The pea aphid Acyrthosiphon pisum can be red or green. As red and green aphids are preferentially eaten by different predators, body colour is important for the survival of these insects. Tsuchida et al. now find that endosymbionts also play a part in body colour determination. They noticed that some young red aphids slowly turned green and became green adults. These aphids turned out to contain a previously unknown endosymbiont of the genus Rickettsiella. When they transferred these endosymbionts to Rickettsiella-free aphids, offspring with and without the endosymbiont were produced. Remarkably, red offspring harbouring the endosymbionts slowly turned green, whereas red offspring without the endosymbionts and all green offspring did not change colour. Furthermore, the intensity of the green coloration correlated with the amount of Rickettsiella-specific PCR product amplified from the aphid. Several natural isolates harbouring the Rickettsiella endosymbiont also carried other symbionts, some of which are known to protect against predators that attack green aphids. Thus, by changing the host body colour from red to green, these Rickettsiella endosymbionts could help the aphid take advantage of that protection.

Bacterial physiology

YeeV is an Escherichia coli toxin that inhibits cell division by targeting the cytoskeletal proteins, FtsZ and MreB Tan, Q., Awano, N., & Inouye, M. Mol. Microbiol. 5 Nov 2010 (doi:10.1111/j.1365-2958.2010.07433.x)

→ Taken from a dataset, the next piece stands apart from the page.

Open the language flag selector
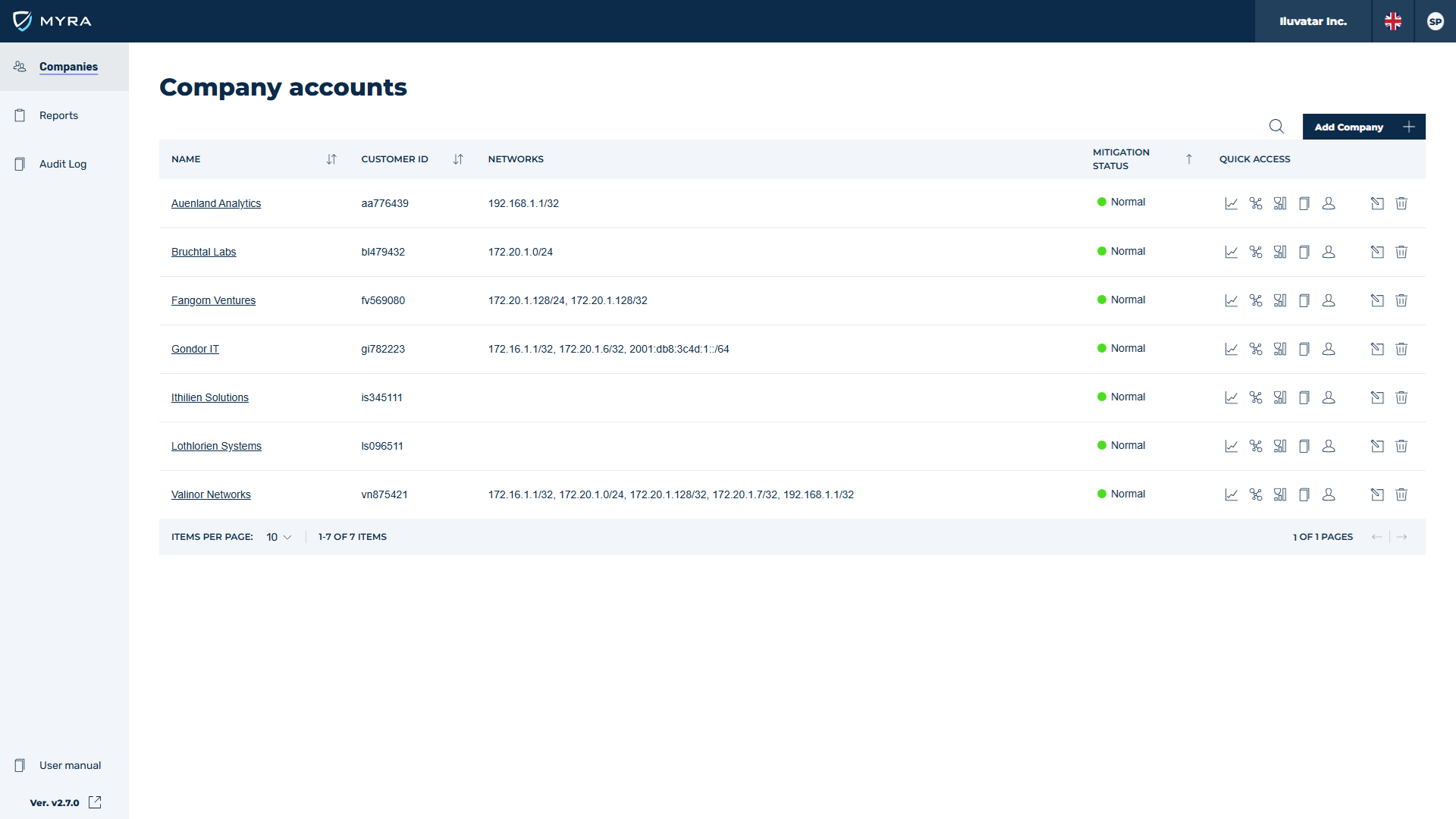 pos(1393,21)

The toxins of the toxin–antitoxin (TA) systems of free-living bacteria generally target cellular metabolism. For example, the RelE, MazF and MqsR toxins promote mRNA cleavage, resulting in inhibition of protein synthesis and cell growth. Escherichia coli YeeU and YeeV form a TA system that was identified on the basis of its characteristic TA operon arrangement. The toxin, YeeV, is now shown to inhibit cell division, leading to changes in cellular morphology and eventual cell lysis. YeeV interacts directly with two cytoskeletal proteins, FtsZ and MreB, in vivo and in vitro. Interaction with YeeV inhibits the GTPase activity and GTP-dependent polymerization of FtsZ, and the ATP-dependent polymerization of MreB.